The short answer is that there is no general prohibition against superluminal speeds in GR or SR. So there is no contradiction.

There are specific limitations on relative velocity that do not apply to the coordinate velocity of the stars in earth's frame. Obviously, the laws of physics don't prohibit me from turning my head from side to side, even if it results in the velocity of the sun relative to my head being greater than c.

Al

17. Jan 13, 2009

### Tam Hunt

Al, how are you distinguishing coordinate velocity and relative velocity? Einstein's version of the principle of relativity is that any frame is as good as any other frame for describing phenomena AND that the laws of physics are valid in all frames. If this is the case, then it seems that the rotating Earth's frame would also require that all velocities of objects in that frame cannot exceed c, which is, according to everything I have read on this topic, the upper boundary speed limit as a consequence of the basic equations of relativity (mass goes to infinity as velocity approaches c).

18. Jan 13, 2009

### DrGreg

In special relativity any inertial frame is as good as any other inertial frame for describing phenomena and the laws of physics are the same in all inertial frames. But a rotating frame is not an inertial frame. If you are fixed in a rotating frame, you can tell because you will feel "a centrifugal force". (Or to be more precise you'll feel a centripetal force that doesn't cause you to accelerate relative to the frame thus appearing to break Newton's laws relative to the frame.)

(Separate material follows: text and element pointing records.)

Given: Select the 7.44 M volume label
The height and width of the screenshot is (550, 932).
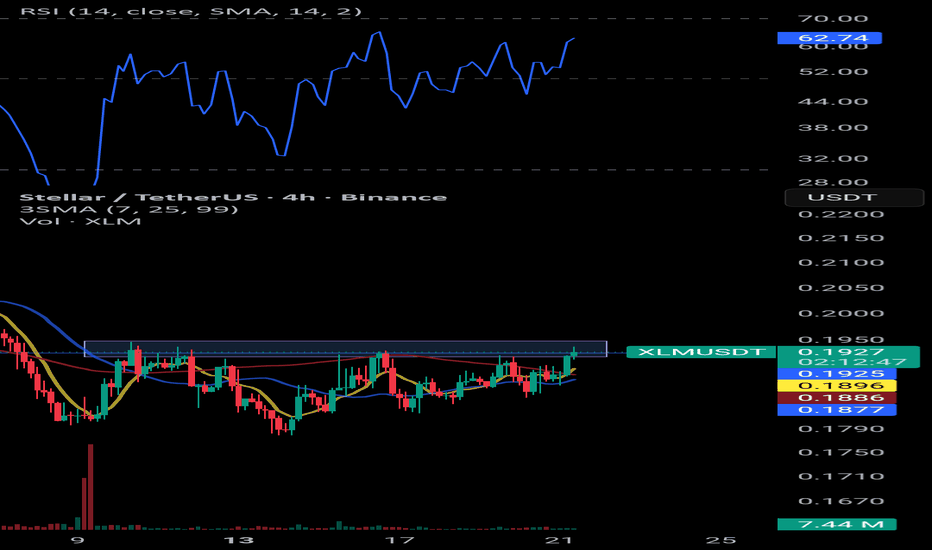Looking at the screenshot, I should tap(836, 524).
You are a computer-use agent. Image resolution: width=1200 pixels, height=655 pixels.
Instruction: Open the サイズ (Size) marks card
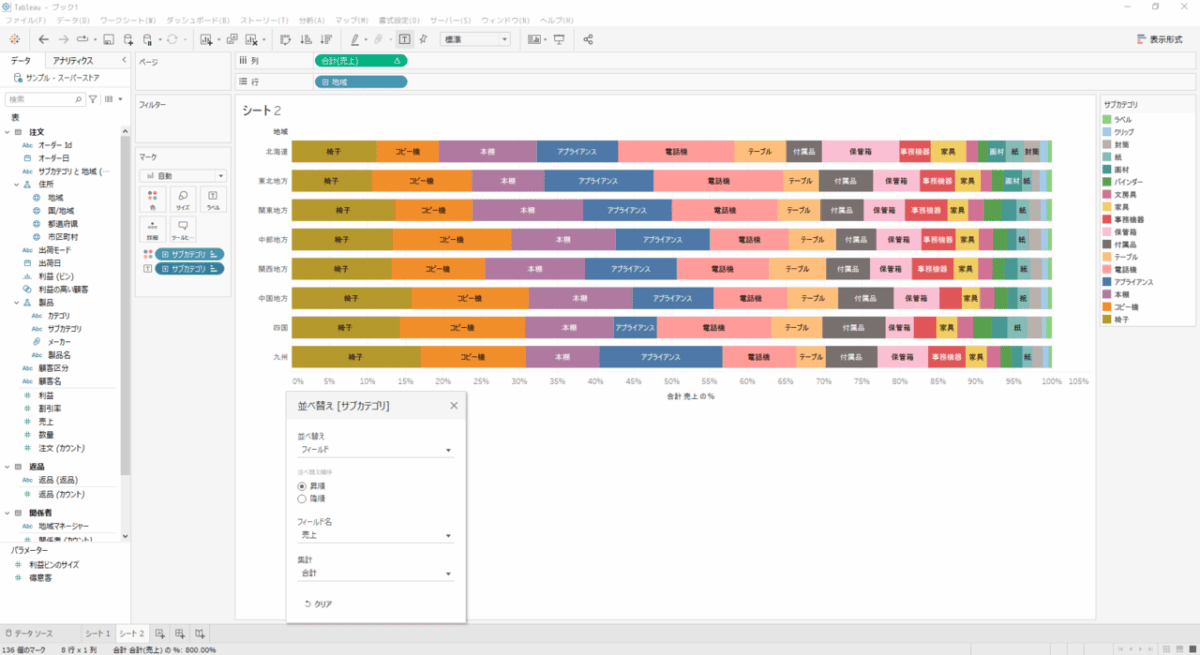[x=183, y=200]
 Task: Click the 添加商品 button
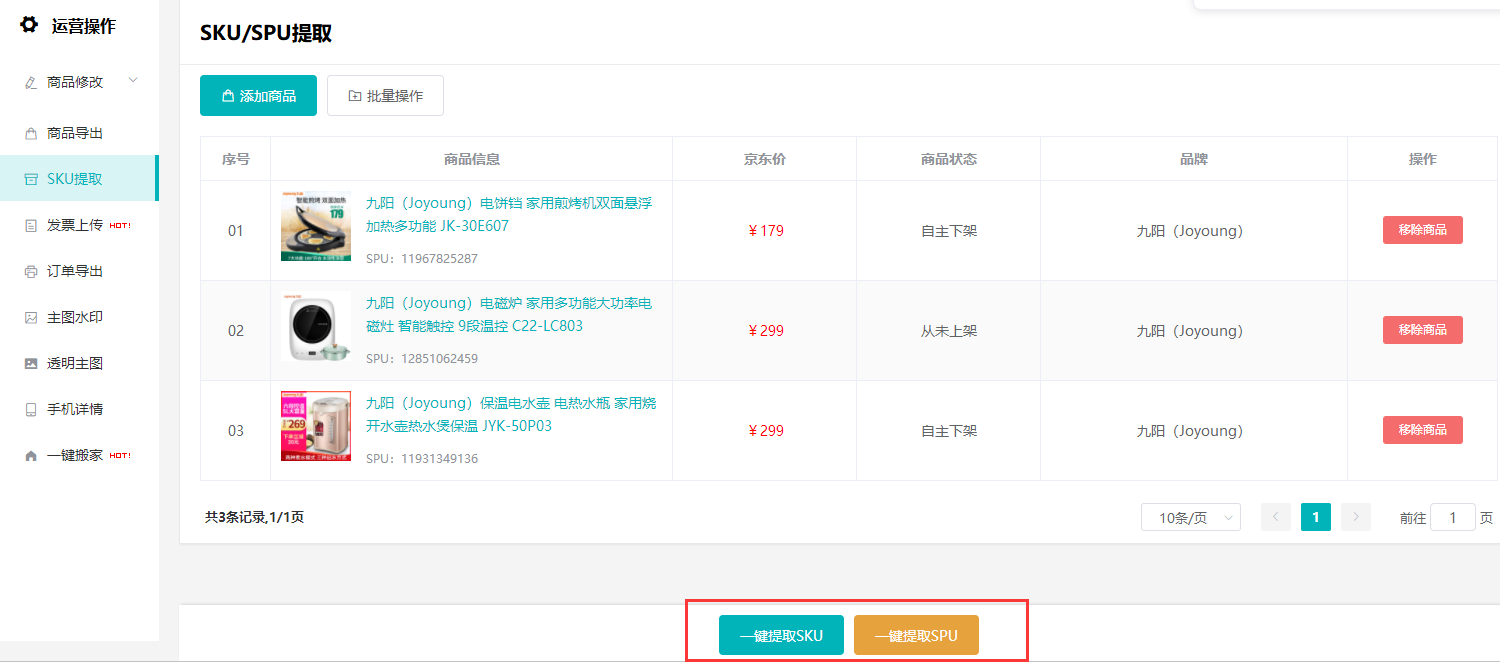(x=258, y=96)
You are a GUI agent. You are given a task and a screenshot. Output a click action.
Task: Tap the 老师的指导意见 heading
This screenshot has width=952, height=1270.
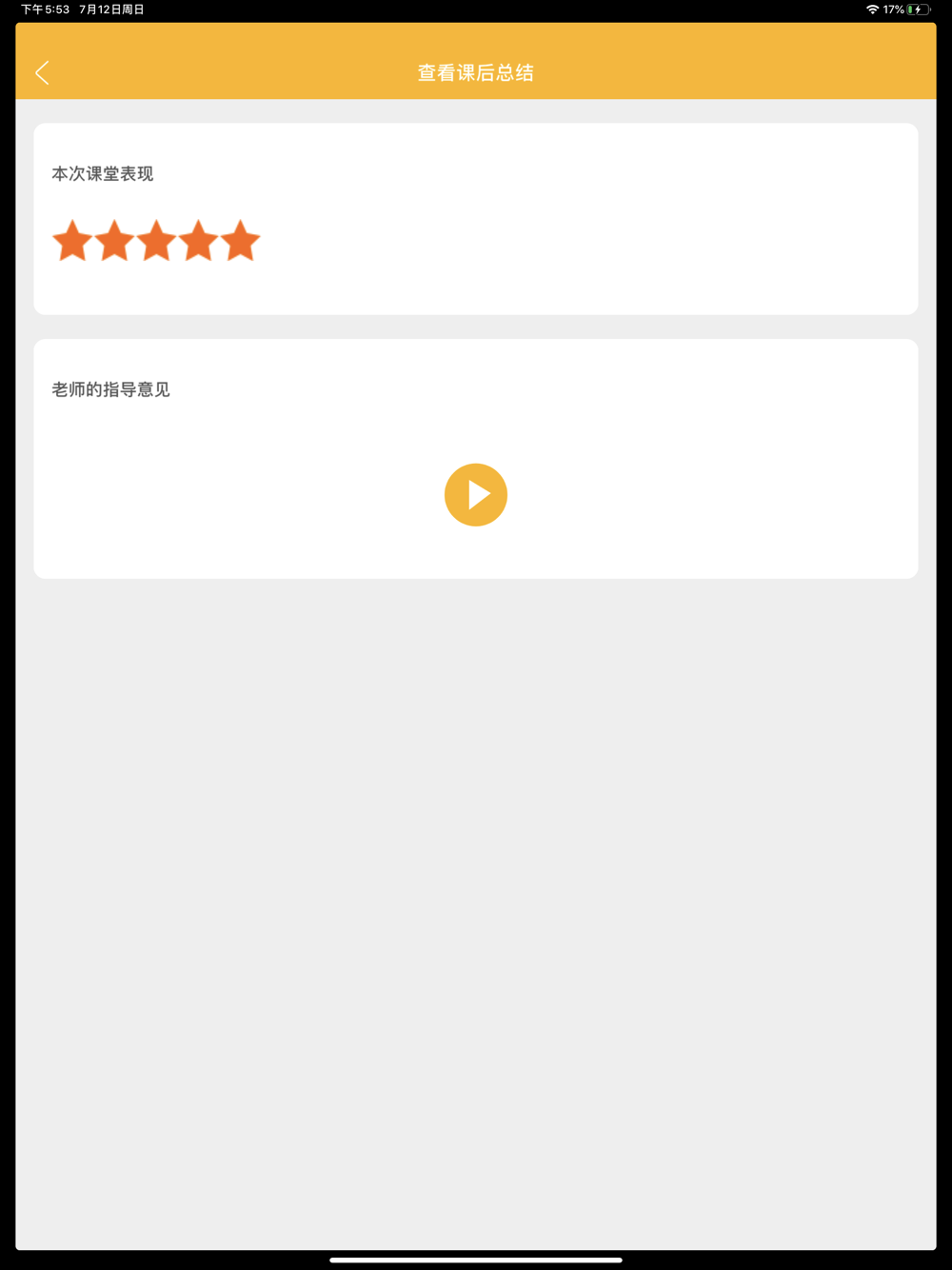point(110,389)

Roughly speaking, an inertial frame is one relative to which Newton's laws of motion are valid. And in special relativity, all the inertial frames move at constant velocity relative to each other and do not rotate.

(It gets a bit more complicated in general relativity and the mathematical GR formulation of the laws of physics takes care of any acceleration of frames.)

19. Jan 13, 2009

### Al68

That's simply not true in GR. There is no general upper limit on relative velocity in GR. GR does not say that all frames are equal, just that the laws of physics can be expressed in a way that applies to all frames. Equations that are specific to inertial frames are not such laws. They only apply to inertial frames.

GR doesn't prohibit us from having and using laws that only apply to inertial frames.

GR says we can formulate laws that are generally applicable, not that all laws are generally applicable.

Al

20. Jan 13, 2009

### Tam Hunt

DrGreg, GR applies to frames moving in non-uniform motion relative to each other, which includes rotating frames. It's my understanding, then, that GR applies in my gedankenexperiment (not SR, as you point out). As such the general principle of relativity applies. Einstein defines this principle at p. 69 of Relativity: The Special and General Theory: “All bodies of reference … are equivalent for the description of natural phenomena …, whatever may be their state of motion.” And more technically, in the same book, at page 109: “All Gaussian co-ordinate systems are essentially equivalent for the formulation of the general laws of nature.”

So it seems the problem remains with this thought experiment: how is it that the fixed stars can exceed c, from the frame of the rotating Earth?